As promotorias do Meio Ambiente e da Ordem Urbanística de Porto Alegre afirmam que pretendem questionar a lei na Justiça se for sancionada pelo futuro prefeito Sebastião Melo. No entendimento das duas promotorias, como o novo projeto é igual ao suspenso, não deveria sequer ter ido a votação. Na retomada da pauta, foi realizada audiência pública virtual em 25 de novembro. O MP tentou impedir a realização do encontro, sem sucesso. A matéria foi aprovada posteriormente em plenário por 24 votos a 11. Procurado por GZH, Sebastião Melo disse que pretende submeter o projeto à secretaria de Urbanismo antes de decidir se irá sancioná-lo.

--- Informações exibidas ---
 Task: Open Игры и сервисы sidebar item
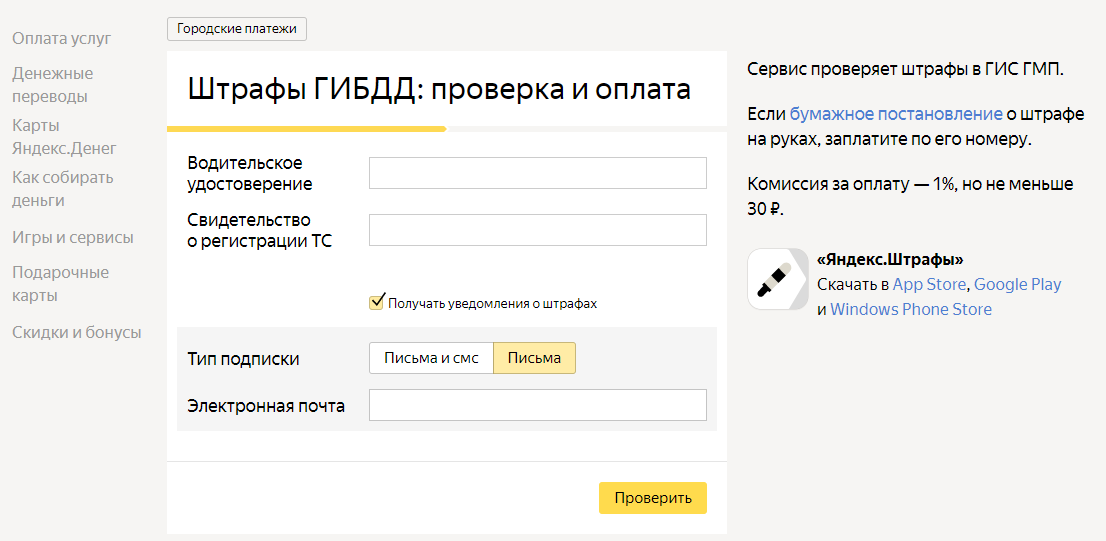[73, 238]
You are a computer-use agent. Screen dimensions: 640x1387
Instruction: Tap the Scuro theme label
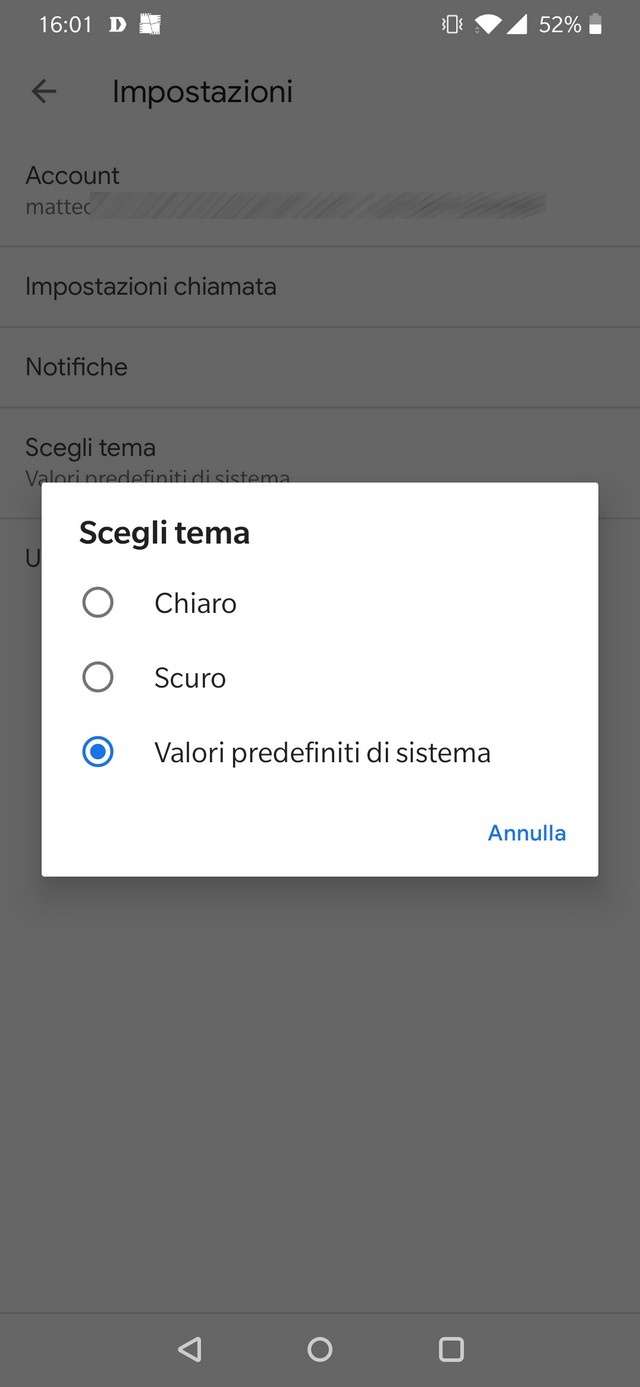click(190, 678)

--- Requisitos da tarefa ---
Por favor, transcreva do trecho sobre o projeto de lei em Porto Alegre a parte que começa em "As promotorias do" e segue até "se irá sancioná-lo.".

--- Resultado da tarefa ---
As promotorias do Meio Ambiente e da Ordem Urbanística de Porto Alegre afirmam que pretendem questionar a lei na Justiça se for sancionada pelo futuro prefeito Sebastião Melo. No entendimento das duas promotorias, como o novo projeto é igual ao suspenso, não deveria sequer ter ido a votação. Na retomada da pauta, foi realizada audiência pública virtual em 25 de novembro. O MP tentou impedir a realização do encontro, sem sucesso. A matéria foi aprovada posteriormente em plenário por 24 votos a 11. Procurado por GZH, Sebastião Melo disse que pretende submeter o projeto à secretaria de Urbanismo antes de decidir se irá sancioná-lo.